Stefan Beller wrote:

> As a user I wondered what the diff algorithms are about. Offer at least
> a basic explanation on the differences of the diff algorithms.

Interesting.  Let's see.

[...]
> --- a/Documentation/diff-options.txt
> +++ b/Documentation/diff-options.txt
> @@ -94,16 +94,34 @@ diff" algorithm internally.
>  	Choose a diff algorithm. The variants are as follows:
>  +
>  --
> -`default`, `myers`;;
> -	The basic greedy diff algorithm. Currently, this is the default.
>  `minimal`;;
> +	A diff as produced by the basic greedy algorithm described in

Why this reordering?

> +	link:http://www.xmailserver.org/diff2.pdf[An O(ND) Difference Algorithm and its Variations]

This URL doesn't seem likely to stay stable.  Are appearances
deceiving?  (Maybe so, since that's the same host as libxdiff's
homepage <http://www.xmailserver.org/xdiff-lib.html>.)  It might be
worth mentioning the author and date just in case.

> -	Spend extra time to make sure the smallest possible diff is
> -	produced.
> +`default`, `myers`;;
> +	The same algorithm as `minimal`, extended with a heuristic to
> +	reduce extensive searches. Currently, this is the default.

Amusing --- this means that the Myers diff is spelled as "minimal"
instead of "myers".

>  `patience`;;
> -	Use "patience diff" algorithm when generating patches.
> +	Use "patience diff" algorithm when generating patches. This
> +	matches the longest common subsequence of unique lines on
> +	both sides, recursively. It obtained its name by the way the
> +	longest subsequence is found, as that is a byproduct of the
> +	patience sorting algorithm. If there are no unique lines left
> +	it falls back to `myers`. Empirically this algorithm produces
> +	a more readable output for code, but it does not garantuee
> +	the shortest output.

Probably also worth mentioning that this was invented by Bram Cohen
for the bazaar vcs.

>  `histogram`;;
> -	This algorithm extends the patience algorithm to "support
> -	low-occurrence common elements".
> +	This algorithm re-implements the `patience` algorithm with

What does reimplements mean here?  Do you mean that it is a variation
on patience?

> +	"support of low-occurrence common elements" and only picks
> +	one element of the LCS for the recursion. It is often the

Does LCS mean longest common subsequence or longest common substring
here?  Probably best to spell it out to avoid confusion.

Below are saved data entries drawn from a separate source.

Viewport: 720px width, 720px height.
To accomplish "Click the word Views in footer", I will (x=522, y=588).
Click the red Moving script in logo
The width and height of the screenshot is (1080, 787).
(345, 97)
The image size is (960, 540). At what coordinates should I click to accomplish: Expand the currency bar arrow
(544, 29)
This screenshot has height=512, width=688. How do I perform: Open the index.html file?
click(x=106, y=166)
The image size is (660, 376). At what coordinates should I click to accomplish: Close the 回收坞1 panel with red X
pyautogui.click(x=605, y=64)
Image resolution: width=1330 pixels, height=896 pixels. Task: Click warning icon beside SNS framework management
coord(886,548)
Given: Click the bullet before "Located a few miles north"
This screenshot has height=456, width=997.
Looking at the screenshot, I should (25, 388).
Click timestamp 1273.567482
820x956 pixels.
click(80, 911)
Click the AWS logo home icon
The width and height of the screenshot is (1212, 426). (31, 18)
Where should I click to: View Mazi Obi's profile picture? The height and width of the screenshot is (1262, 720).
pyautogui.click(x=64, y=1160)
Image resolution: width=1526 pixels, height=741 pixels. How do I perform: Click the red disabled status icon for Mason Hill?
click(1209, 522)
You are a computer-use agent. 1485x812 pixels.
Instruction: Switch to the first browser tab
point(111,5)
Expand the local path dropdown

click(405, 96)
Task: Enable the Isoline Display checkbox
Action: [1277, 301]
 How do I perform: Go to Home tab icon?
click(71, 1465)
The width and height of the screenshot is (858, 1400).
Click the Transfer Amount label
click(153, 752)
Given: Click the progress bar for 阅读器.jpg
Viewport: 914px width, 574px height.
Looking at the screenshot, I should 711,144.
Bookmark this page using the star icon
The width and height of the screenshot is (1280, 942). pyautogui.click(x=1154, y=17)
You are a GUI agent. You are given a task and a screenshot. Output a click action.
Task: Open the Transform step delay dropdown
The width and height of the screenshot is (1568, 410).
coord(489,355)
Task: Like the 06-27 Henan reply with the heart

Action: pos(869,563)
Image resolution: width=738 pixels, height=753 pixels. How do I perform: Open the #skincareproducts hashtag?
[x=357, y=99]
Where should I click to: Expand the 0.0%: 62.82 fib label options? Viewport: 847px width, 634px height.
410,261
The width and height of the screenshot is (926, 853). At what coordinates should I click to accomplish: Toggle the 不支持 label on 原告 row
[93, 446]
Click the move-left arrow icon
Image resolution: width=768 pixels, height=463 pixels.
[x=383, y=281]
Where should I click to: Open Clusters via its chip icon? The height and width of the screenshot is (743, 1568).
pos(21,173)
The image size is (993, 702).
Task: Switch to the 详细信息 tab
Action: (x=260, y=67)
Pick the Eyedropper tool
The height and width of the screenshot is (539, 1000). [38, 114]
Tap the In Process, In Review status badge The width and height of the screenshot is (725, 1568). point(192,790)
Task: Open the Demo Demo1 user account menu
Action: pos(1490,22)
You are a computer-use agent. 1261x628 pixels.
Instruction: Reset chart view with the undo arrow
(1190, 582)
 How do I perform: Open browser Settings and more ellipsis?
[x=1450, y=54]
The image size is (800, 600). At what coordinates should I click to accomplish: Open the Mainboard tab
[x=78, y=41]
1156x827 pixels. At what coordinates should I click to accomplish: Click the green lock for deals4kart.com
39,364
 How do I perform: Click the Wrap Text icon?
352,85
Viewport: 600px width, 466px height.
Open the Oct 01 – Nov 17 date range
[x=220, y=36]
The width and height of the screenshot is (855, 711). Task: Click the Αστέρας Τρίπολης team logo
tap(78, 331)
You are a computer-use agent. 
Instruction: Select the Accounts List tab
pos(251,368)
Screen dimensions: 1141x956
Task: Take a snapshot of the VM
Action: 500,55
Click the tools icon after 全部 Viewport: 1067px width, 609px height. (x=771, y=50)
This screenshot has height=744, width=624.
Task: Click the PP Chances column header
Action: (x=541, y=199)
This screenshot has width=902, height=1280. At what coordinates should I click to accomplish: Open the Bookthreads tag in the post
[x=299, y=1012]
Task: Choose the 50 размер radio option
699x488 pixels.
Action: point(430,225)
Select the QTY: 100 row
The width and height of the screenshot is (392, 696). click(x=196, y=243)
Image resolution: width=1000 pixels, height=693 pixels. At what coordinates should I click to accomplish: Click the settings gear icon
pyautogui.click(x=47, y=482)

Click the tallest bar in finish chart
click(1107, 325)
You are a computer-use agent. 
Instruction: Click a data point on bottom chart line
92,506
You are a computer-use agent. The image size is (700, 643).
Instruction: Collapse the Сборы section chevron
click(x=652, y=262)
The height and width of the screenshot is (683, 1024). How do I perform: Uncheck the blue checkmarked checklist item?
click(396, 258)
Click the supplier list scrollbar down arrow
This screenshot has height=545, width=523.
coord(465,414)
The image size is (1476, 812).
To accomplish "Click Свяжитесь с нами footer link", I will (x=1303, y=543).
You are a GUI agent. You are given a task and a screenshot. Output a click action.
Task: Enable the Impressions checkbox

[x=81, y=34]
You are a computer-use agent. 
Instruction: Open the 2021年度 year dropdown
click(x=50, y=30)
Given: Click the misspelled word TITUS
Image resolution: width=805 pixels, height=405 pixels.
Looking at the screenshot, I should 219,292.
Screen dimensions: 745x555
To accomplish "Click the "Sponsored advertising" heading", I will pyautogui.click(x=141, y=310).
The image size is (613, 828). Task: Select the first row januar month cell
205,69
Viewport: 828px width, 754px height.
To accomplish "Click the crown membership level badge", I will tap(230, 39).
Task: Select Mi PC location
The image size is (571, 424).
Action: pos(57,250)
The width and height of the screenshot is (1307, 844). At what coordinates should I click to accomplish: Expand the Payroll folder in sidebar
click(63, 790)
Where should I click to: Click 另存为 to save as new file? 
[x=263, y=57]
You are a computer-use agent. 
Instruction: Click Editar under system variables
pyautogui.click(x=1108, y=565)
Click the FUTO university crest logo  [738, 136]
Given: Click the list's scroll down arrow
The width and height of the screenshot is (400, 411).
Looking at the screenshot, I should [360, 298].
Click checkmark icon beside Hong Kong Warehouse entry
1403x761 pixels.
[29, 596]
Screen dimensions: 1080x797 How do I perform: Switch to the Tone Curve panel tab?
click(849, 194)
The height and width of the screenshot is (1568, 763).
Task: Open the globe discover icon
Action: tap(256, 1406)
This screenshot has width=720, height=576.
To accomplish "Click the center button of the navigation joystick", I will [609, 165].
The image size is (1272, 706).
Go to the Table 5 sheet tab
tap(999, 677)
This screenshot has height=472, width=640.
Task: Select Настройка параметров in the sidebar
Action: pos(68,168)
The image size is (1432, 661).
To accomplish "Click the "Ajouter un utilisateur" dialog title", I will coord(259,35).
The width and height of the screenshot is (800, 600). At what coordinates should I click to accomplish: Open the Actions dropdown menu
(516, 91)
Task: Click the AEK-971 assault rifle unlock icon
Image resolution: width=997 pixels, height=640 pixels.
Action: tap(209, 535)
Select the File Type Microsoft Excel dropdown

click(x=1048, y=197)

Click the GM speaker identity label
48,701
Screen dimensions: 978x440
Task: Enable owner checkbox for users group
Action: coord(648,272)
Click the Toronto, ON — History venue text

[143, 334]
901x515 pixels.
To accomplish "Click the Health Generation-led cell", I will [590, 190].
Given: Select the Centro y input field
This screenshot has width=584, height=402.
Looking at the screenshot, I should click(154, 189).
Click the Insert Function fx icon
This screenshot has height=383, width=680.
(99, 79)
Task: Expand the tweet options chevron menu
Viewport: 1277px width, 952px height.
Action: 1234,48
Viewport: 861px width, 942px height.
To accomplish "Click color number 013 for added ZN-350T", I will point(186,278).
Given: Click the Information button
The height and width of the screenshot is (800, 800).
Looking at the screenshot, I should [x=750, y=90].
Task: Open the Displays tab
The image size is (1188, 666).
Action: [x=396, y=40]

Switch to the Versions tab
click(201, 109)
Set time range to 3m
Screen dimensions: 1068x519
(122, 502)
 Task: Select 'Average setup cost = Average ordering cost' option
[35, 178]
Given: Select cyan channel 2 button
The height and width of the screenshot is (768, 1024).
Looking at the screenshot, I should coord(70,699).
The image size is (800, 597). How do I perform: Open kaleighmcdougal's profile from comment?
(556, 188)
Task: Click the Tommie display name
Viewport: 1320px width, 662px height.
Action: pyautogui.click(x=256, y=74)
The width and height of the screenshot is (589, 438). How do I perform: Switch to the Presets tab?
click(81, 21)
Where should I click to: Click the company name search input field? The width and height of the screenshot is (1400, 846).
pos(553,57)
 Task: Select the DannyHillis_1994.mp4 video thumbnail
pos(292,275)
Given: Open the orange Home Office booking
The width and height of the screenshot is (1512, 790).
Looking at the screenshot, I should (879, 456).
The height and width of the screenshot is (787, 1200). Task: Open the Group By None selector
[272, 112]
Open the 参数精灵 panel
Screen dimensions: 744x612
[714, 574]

> +	fastest, but in cornercases (when there are many longest

s/cornercases/corner cases/

> +	common subsequences of the same length) it produces bad
> +	results as seen in:
> +
> +		seq 1 100 >one
> +		echo 99 > two
> +		seq 1 2 98 >>two
> +		git diff --no-index --histogram one two

I wonder if these details (about all the algorithms) should go in a
separate Diff Algorithms section and this section could focus on
what use cases warrant using each, referring to that section for
details.  What do you think?

Thanks and hope that helps,
Jonathan

^ permalink raw reply	[flat|nested] 13+ messages in thread

* Re: [PATCH] Documentation/diff-options: explain different diff algorithms
  2018-07-24  4:40 ` Jonathan Nieder
@ 2018-07-24 17:38   ` Stefan Beller
  2018-07-24 20:06     ` Junio C Hamano
  2018-08-06 22:25   ` Stefan Beller
  1 sibling, 1 reply; 13+ messages in thread
From: Stefan Beller @ 2018-07-24 17:38 UTC (permalink / raw)
  To: Jonathan Nieder; +Cc: git

On Mon, Jul 23, 2018 at 9:41 PM Jonathan Nieder <jrnieder@gmail.com> wrote:
>
> Hi,
>
> Stefan Beller wrote:
>
> > As a user I wondered what the diff algorithms are about. Offer at least
> > a basic explanation on the differences of the diff algorithms.
>
> Interesting.  Let's see.
>
> [...]
> > --- a/Documentation/diff-options.txt
> > +++ b/Documentation/diff-options.txt
> > @@ -94,16 +94,34 @@ diff" algorithm internally.
> >       Choose a diff algorithm. The variants are as follows:
> >  +
> >  --
> > -`default`, `myers`;;
> > -     The basic greedy diff algorithm. Currently, this is the default.
> >  `minimal`;;
> > +     A diff as produced by the basic greedy algorithm described in
>
> Why this reordering?

because Myers (below) is constructed from minimal + heuristic.
Before this patch we say Myers is myers and minimal "spends
extra cycles", which is true if you read the code, as it just is

    for (...) {
        test_path
        if (need_min)
            continue;
        if (heuristic_good_enough())
            break;
    }

https://github.com/git/git/blob/master/xdiff/xdiffi.c#L152

So the "minimal" algorithm is the basic myers algorithm,
and the "myers" algorithm is the extended version (extended
with a heuristic to be fast in corner cases, still producing good
enough diffs).

>
> > +     link:http://www.xmailserver.org/diff2.pdf[An O(ND) Difference Algorithm and its Variations]
>
> This URL doesn't seem likely to stay stable.  Are appearances
> deceiving?  (Maybe so, since that's the same host as libxdiff's
> homepage <http://www.xmailserver.org/xdiff-lib.html>.)  It might be
> worth mentioning the author and date just in case.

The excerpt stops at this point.